Lens 14 · Management Questions (ordered by information value)
- Q1 2026 delivered 4 EH216 units vs 11 a year earlier, yet you maintain ~RMB600M FY2026 guidance. What specific binding (not framework) orders and delivery schedule bridge a RMB25.7M Q1 to RMB600M for the year — customer by customer?
- Of the 1,300+ unit pre-order/backlog historically cited, how many are firm, deposit-backed purchase orders vs non-binding framework MOUs today — and what is the dollar value of deposits actually received?
- Your largest customer is 24% of revenue and the top three ~56%; accounts receivable rose 83% while revenue fell 8%. Who are these customers, what is their independent operating business, and what is the aging/collectibility of that receivable?
- Air-mobility revenue is shrinking while aerial-media is now ~40% of quarterly revenue. Is EHang becoming a commercial-drone/aerial-media company? What is the realistic 3-year revenue split between passenger eVTOL and everything else?
- You launched a $30M buyback while reporting going-concern dependence on raising additional funds. Reconcile buying back stock with potentially needing to issue stock.
- CAAC certification is non-transferable to FAA/EASA. What is the concrete, funded timeline and capital plan to certify in any market outside China, and what revenue do you underwrite from exports before then?
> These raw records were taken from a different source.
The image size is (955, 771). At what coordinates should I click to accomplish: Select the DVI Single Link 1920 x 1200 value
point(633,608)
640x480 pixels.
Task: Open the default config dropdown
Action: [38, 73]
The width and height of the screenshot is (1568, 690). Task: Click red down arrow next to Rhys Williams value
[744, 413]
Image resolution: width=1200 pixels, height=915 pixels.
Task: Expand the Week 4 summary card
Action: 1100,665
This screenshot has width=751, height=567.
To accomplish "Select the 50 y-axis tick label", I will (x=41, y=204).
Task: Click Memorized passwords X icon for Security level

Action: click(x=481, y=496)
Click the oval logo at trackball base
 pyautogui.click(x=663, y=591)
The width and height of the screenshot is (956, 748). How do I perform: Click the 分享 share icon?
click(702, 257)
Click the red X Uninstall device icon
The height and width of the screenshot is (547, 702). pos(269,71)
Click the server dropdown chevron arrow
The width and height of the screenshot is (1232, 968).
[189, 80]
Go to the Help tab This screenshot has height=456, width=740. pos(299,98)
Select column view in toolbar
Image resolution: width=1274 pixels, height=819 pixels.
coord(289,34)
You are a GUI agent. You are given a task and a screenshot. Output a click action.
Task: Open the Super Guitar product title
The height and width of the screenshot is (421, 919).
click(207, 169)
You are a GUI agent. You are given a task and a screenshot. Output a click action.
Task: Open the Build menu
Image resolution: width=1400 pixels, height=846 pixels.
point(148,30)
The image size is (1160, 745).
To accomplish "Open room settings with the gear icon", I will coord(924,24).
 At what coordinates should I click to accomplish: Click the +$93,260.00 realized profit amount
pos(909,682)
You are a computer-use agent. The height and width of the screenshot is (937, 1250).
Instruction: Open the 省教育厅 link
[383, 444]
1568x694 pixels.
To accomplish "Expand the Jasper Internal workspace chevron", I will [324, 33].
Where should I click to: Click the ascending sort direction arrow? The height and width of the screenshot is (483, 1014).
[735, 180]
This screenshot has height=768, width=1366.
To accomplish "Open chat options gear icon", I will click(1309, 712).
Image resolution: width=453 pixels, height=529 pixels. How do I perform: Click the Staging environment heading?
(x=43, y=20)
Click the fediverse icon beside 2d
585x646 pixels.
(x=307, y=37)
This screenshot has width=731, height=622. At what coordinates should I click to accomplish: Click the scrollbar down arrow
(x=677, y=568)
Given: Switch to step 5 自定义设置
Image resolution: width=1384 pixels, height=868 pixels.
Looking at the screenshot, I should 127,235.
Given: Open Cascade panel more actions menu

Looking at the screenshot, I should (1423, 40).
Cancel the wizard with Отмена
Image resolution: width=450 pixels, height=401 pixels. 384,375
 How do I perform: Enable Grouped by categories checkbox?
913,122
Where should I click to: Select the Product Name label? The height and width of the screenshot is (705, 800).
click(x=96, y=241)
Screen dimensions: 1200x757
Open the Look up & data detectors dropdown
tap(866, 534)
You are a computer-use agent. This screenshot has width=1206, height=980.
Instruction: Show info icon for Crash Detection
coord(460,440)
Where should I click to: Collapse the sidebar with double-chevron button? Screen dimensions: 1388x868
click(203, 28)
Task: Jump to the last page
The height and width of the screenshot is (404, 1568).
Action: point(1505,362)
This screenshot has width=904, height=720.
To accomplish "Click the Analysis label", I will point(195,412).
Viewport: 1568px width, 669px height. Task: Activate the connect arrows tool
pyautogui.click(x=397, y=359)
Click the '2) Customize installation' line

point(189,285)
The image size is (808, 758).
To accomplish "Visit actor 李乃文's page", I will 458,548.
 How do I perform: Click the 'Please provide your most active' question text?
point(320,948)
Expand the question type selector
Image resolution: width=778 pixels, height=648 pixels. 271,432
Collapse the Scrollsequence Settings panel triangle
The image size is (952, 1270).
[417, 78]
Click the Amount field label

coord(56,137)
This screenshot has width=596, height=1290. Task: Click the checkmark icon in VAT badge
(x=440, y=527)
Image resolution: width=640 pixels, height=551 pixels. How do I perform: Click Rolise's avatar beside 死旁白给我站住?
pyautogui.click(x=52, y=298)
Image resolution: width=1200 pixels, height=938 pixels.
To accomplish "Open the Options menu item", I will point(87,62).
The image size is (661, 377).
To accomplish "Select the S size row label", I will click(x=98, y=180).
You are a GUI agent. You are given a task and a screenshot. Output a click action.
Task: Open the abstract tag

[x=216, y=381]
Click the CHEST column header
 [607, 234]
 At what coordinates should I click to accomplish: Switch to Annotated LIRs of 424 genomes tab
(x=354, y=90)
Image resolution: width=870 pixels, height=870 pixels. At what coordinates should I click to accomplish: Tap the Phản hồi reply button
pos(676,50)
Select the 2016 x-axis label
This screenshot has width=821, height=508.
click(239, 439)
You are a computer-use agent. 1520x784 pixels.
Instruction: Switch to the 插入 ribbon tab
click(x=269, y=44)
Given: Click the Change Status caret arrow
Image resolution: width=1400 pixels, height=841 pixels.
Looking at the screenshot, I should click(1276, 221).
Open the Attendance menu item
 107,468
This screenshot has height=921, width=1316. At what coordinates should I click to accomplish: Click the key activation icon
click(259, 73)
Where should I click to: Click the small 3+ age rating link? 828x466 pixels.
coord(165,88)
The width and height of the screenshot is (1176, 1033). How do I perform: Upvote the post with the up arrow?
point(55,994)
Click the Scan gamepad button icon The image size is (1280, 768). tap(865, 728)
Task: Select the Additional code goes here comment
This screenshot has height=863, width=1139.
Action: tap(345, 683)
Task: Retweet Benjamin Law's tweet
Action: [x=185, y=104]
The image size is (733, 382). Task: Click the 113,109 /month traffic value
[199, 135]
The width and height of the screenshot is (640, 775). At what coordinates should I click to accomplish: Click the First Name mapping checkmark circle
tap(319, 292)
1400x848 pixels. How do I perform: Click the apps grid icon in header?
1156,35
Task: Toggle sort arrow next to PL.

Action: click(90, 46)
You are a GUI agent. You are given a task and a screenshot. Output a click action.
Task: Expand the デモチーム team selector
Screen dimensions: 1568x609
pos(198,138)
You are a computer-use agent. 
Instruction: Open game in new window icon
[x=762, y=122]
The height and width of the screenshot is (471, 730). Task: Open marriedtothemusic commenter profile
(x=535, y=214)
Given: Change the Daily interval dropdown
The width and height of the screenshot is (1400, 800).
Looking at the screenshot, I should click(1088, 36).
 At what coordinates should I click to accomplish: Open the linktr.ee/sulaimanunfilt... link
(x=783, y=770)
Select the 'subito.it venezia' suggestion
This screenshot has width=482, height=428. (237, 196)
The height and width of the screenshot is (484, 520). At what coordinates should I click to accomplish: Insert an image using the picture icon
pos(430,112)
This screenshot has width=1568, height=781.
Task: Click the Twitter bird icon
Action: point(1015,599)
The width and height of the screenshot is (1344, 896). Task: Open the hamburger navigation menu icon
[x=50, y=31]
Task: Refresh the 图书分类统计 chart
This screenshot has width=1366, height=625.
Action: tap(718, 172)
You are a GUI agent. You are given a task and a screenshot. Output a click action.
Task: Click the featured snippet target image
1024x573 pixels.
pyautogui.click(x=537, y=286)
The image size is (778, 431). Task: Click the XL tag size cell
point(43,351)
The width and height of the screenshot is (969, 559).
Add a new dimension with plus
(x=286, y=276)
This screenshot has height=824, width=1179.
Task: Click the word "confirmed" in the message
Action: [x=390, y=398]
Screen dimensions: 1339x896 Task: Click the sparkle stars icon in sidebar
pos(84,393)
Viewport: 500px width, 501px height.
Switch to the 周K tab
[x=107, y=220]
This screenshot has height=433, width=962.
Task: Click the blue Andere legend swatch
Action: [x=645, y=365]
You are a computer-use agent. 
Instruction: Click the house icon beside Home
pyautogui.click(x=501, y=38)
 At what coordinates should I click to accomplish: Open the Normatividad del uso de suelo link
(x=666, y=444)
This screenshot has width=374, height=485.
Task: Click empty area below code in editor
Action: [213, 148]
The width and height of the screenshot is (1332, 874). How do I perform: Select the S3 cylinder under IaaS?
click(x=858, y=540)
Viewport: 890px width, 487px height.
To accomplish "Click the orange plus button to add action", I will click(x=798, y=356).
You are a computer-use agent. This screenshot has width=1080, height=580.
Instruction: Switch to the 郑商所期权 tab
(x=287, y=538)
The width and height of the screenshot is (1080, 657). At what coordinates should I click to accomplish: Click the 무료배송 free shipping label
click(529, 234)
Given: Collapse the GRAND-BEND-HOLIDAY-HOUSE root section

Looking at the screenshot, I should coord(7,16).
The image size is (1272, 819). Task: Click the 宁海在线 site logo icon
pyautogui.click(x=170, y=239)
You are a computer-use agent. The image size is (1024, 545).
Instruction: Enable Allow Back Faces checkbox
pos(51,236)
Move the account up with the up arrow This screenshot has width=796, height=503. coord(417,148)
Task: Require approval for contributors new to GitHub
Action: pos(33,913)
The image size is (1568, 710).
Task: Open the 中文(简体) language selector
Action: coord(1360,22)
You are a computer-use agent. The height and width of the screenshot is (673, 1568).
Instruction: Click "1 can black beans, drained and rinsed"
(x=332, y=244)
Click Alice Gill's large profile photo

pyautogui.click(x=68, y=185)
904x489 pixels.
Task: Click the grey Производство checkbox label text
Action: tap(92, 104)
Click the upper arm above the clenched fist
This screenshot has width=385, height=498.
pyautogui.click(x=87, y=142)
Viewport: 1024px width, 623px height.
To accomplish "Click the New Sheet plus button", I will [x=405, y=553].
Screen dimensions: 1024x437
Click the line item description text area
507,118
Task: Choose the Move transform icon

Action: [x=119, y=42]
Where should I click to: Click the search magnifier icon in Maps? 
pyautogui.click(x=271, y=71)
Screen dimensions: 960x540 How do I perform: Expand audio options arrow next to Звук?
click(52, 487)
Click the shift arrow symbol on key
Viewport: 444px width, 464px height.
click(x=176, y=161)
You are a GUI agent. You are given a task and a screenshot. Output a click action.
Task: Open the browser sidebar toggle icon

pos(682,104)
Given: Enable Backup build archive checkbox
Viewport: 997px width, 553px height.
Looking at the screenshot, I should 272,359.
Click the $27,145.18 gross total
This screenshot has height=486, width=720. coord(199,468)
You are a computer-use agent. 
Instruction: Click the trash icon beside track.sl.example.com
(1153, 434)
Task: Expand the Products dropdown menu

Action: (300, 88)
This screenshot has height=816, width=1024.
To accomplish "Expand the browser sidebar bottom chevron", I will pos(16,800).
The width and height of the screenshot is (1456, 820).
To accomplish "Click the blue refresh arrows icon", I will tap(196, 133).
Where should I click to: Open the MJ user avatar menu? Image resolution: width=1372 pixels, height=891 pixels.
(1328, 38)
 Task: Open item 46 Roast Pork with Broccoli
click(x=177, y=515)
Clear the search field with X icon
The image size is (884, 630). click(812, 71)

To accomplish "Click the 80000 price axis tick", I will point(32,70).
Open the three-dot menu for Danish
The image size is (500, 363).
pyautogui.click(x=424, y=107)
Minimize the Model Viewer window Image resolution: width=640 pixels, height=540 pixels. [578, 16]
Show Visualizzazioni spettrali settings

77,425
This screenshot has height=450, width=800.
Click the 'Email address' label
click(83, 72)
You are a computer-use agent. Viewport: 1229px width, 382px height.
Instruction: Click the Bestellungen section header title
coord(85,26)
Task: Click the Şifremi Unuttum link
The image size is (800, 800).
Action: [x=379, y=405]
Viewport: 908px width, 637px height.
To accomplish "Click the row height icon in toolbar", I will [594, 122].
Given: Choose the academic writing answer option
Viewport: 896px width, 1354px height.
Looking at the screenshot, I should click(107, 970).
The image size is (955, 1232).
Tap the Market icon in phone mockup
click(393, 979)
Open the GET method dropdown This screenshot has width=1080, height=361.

- AutoFlight reportedly holds all three certifications for cargo eVTOL and XPeng AeroHT is entering with auto-scale capital. How is your China moat durable against better-capitalized domestic rivals?
- SBC was 59% of revenue (RMB246M). What is the multi-year plan to bring SBC to a normal percentage of revenue, and how do you justify the current level to diluted ADR holders?
- The VT35 is only in the "Certification Basis definition phase." What is the realistic year of VT35 type certification and first commercial revenue — and what has been spent to date?
- Operating cash flow swung from +RMB158M (2024) to −RMB179M (2025). What is your quarterly cash-burn run-rate for 2026 including capex, and at what date does liquidity fall below 12 months at the current burn?
- What unit economics does a scenic-area operator actually achieve per EH216-S (utilization, ticket price, payback period)? Show one real operator's P&L.
- How much of the RMB1,129M liquidity is upstreamable to the Cayman holdco given SAFE/forex controls, and what is your contingency if PRC capital controls tighten?
- What is your exposure to HFCAA/PCAOB delisting and what concrete steps protect ADR holders if US-China audit access deteriorates?
- Battery energy density caps the EH216-S at ~30 km / ~25 min. What is the roadmap to a range that enables genuine point-to-point urban transport (vs scenic loops), and who supplies that battery?
- Founder voting control is 77.9%. What independent-board and minority-protection mechanisms exist to prevent related-party value leakage, given the prior short-seller allegations?